● What you need to do
For each line of the listing below that contains the string "banner", copy the line.

● Provided records
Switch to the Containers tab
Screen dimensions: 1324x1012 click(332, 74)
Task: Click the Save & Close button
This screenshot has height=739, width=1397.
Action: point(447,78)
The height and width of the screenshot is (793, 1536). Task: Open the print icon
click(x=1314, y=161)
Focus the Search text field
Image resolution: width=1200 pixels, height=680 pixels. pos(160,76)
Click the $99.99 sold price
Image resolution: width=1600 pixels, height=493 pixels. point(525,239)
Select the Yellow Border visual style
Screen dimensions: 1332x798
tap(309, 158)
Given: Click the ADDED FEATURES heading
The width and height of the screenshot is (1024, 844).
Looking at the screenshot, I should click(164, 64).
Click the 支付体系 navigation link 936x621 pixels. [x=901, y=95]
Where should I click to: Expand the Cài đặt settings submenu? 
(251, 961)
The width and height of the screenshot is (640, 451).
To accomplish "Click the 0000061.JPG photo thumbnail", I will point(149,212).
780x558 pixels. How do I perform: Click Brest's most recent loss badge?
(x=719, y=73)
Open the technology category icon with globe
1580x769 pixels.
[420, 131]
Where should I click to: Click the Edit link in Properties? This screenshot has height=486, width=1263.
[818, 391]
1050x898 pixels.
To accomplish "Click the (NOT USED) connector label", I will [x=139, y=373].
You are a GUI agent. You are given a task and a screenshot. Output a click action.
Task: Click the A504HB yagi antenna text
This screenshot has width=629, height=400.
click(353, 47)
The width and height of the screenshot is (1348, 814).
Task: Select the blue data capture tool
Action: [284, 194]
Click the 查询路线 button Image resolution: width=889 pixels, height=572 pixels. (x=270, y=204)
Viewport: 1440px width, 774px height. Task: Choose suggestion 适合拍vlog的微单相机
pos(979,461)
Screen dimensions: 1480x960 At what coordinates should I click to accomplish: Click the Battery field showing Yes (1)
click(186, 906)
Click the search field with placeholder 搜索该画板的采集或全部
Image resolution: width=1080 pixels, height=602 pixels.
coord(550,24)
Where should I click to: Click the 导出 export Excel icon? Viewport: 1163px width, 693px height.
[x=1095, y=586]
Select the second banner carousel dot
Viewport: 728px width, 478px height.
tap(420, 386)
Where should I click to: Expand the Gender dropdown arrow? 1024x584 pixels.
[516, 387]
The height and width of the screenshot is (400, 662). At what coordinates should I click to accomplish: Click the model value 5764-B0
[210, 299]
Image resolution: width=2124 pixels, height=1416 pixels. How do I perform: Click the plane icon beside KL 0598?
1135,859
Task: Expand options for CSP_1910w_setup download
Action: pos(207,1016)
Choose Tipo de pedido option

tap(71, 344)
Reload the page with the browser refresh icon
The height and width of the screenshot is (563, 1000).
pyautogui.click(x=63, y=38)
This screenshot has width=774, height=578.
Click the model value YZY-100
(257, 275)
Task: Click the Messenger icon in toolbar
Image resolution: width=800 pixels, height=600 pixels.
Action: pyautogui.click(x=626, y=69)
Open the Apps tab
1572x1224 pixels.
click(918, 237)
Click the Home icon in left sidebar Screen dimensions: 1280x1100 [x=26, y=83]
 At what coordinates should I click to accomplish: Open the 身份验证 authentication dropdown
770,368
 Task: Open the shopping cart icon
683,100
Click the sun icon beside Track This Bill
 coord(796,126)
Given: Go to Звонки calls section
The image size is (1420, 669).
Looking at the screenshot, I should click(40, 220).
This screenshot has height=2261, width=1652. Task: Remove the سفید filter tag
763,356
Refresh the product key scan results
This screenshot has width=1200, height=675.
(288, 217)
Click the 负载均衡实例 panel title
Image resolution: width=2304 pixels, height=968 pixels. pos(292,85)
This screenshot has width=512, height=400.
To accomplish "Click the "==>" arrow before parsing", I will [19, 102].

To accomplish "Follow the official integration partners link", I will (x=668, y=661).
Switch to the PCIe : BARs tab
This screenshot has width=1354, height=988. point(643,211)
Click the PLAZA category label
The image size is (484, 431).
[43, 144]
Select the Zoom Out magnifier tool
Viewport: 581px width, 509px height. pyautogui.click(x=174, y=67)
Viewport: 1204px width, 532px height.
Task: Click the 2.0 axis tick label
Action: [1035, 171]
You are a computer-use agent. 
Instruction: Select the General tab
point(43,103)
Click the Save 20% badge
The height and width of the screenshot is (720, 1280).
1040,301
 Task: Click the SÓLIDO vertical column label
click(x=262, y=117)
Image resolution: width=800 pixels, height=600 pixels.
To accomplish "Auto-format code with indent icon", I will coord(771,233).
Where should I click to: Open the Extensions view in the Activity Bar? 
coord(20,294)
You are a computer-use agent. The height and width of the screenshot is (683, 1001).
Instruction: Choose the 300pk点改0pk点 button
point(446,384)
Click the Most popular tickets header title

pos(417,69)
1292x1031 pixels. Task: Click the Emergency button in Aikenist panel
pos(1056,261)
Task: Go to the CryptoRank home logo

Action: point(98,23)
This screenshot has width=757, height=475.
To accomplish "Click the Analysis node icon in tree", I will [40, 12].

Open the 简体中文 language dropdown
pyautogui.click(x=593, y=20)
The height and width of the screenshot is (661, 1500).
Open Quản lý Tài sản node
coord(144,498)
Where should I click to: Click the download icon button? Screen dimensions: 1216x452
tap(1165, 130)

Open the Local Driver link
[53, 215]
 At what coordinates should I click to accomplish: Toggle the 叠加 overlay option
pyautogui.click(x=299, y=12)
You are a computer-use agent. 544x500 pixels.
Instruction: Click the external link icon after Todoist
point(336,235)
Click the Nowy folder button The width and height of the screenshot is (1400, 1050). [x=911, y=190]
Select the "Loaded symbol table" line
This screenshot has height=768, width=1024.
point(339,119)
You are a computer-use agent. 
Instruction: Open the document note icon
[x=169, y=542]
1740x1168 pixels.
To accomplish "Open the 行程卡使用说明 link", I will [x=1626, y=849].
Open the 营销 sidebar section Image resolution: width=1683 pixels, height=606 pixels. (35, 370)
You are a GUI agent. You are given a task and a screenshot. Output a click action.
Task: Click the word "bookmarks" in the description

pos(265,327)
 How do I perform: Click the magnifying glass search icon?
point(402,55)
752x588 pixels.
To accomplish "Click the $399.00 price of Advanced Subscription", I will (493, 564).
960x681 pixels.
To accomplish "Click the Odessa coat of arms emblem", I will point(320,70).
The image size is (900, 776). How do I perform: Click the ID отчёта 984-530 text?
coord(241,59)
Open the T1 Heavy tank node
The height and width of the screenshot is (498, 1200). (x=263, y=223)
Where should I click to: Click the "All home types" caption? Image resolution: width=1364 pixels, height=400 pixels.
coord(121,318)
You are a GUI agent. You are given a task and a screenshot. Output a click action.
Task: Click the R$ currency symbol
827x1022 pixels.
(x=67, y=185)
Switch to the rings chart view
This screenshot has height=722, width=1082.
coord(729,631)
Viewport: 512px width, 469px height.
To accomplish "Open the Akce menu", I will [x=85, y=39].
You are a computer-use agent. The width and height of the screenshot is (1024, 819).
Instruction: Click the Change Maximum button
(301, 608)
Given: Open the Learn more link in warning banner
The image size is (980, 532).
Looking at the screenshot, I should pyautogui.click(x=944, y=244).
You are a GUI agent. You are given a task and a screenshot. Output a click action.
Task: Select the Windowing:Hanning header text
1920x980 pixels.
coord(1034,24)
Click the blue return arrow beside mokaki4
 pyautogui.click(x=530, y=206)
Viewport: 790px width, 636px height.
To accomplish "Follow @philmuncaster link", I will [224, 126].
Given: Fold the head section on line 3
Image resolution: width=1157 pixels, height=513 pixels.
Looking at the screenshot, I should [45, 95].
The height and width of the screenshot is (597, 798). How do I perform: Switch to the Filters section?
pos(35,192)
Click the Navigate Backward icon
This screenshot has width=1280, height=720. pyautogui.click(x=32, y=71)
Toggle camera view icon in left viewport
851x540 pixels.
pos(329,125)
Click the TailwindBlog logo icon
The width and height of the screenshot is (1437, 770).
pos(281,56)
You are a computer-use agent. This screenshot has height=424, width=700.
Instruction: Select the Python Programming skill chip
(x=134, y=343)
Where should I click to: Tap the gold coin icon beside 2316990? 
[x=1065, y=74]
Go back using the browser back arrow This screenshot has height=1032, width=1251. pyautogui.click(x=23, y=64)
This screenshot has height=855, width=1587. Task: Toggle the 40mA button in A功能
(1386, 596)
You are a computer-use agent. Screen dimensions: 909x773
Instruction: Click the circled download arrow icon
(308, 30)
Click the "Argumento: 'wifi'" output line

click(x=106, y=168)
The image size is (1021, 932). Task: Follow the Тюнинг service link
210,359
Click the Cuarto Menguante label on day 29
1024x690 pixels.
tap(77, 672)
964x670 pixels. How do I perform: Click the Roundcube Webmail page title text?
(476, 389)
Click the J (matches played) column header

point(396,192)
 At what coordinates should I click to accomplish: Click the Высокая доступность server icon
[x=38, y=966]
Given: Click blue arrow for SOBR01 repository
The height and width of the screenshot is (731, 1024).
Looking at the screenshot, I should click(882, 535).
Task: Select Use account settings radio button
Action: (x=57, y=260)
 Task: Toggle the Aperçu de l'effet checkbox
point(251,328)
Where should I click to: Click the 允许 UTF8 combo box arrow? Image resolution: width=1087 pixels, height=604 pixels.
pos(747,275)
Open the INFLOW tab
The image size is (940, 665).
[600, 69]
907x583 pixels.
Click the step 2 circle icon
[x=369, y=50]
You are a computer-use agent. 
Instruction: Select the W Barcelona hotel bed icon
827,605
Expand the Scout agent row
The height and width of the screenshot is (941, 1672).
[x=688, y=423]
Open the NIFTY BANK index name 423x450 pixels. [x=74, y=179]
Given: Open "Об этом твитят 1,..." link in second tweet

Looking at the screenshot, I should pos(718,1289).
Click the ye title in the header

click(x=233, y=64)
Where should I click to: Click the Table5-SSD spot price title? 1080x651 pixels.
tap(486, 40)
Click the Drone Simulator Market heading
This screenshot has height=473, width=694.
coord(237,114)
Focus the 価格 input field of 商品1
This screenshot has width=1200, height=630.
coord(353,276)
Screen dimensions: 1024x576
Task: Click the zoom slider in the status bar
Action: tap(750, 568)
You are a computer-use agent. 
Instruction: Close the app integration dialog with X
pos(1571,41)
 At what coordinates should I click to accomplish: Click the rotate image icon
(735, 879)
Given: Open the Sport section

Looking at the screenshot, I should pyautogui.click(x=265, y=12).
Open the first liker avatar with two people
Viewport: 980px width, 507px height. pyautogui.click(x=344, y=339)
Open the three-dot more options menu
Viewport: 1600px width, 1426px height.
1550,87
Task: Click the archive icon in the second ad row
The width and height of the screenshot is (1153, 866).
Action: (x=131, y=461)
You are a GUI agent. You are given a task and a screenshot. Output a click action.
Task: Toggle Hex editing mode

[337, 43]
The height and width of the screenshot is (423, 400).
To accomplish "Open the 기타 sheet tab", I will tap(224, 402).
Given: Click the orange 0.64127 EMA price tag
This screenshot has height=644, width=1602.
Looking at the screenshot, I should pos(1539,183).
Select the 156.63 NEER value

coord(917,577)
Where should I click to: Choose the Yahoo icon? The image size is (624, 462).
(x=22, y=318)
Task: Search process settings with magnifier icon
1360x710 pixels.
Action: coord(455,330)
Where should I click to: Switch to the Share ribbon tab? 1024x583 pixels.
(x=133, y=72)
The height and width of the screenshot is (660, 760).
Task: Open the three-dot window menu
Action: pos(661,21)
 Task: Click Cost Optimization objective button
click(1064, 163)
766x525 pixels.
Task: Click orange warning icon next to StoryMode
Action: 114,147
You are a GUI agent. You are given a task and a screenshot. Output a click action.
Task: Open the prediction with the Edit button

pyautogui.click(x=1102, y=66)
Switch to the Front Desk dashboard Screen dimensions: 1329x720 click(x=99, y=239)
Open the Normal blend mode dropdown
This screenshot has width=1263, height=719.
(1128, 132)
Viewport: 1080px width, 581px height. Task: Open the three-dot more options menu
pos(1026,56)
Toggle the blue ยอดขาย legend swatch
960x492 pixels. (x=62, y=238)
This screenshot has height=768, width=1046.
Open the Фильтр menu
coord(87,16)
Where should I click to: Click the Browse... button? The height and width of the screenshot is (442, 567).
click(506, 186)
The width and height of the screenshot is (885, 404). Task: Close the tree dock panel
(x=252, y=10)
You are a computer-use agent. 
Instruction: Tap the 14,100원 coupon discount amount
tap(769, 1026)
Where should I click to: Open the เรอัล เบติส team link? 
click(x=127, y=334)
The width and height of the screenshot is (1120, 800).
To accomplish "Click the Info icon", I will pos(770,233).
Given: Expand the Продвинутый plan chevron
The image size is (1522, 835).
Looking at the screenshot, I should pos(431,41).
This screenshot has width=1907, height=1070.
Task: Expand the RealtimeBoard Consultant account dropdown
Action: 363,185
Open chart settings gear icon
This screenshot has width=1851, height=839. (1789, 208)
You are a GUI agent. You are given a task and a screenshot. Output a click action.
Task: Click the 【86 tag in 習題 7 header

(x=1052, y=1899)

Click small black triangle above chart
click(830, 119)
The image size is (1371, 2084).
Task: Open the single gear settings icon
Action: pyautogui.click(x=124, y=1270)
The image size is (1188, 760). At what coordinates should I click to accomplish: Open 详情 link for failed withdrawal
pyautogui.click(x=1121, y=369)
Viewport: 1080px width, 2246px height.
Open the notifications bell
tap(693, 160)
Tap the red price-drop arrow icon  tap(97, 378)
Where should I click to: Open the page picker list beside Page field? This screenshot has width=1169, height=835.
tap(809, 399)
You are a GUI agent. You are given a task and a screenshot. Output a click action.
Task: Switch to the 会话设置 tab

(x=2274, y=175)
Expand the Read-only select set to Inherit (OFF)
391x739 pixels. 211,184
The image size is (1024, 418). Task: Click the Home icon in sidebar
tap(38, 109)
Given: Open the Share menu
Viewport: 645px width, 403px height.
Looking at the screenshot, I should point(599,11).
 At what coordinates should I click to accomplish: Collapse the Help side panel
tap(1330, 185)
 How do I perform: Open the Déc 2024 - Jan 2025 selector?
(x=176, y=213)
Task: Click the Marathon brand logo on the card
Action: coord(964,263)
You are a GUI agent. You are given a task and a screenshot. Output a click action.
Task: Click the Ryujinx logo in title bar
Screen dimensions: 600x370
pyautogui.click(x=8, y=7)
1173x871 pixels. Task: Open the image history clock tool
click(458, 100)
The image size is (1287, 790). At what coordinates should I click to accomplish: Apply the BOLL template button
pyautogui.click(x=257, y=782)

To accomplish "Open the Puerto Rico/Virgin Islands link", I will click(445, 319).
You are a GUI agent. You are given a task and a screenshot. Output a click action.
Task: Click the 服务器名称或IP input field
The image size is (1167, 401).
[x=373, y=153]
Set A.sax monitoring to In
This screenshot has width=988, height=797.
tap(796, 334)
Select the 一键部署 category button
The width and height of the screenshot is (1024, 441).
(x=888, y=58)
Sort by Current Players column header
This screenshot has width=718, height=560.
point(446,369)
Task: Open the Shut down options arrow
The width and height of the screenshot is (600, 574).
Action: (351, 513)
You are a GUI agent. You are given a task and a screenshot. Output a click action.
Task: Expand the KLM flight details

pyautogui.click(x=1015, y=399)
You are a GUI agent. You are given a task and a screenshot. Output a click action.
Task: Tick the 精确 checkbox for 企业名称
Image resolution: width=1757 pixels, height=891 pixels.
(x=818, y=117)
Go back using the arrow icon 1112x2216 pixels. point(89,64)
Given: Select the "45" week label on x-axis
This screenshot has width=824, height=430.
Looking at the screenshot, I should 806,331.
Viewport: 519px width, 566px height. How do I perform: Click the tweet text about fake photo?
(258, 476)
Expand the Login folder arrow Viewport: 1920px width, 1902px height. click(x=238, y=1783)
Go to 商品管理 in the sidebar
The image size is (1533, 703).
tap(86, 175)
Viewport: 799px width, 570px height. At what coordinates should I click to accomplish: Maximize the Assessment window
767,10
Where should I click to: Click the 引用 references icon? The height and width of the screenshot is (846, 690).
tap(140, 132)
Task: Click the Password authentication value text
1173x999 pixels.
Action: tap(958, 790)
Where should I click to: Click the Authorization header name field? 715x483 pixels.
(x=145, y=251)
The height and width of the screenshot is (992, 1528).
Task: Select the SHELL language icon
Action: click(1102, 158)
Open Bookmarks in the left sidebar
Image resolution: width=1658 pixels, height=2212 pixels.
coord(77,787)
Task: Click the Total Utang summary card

● Answer to the problem
Select the second banner carousel dot
Given: Open the Learn more link in warning banner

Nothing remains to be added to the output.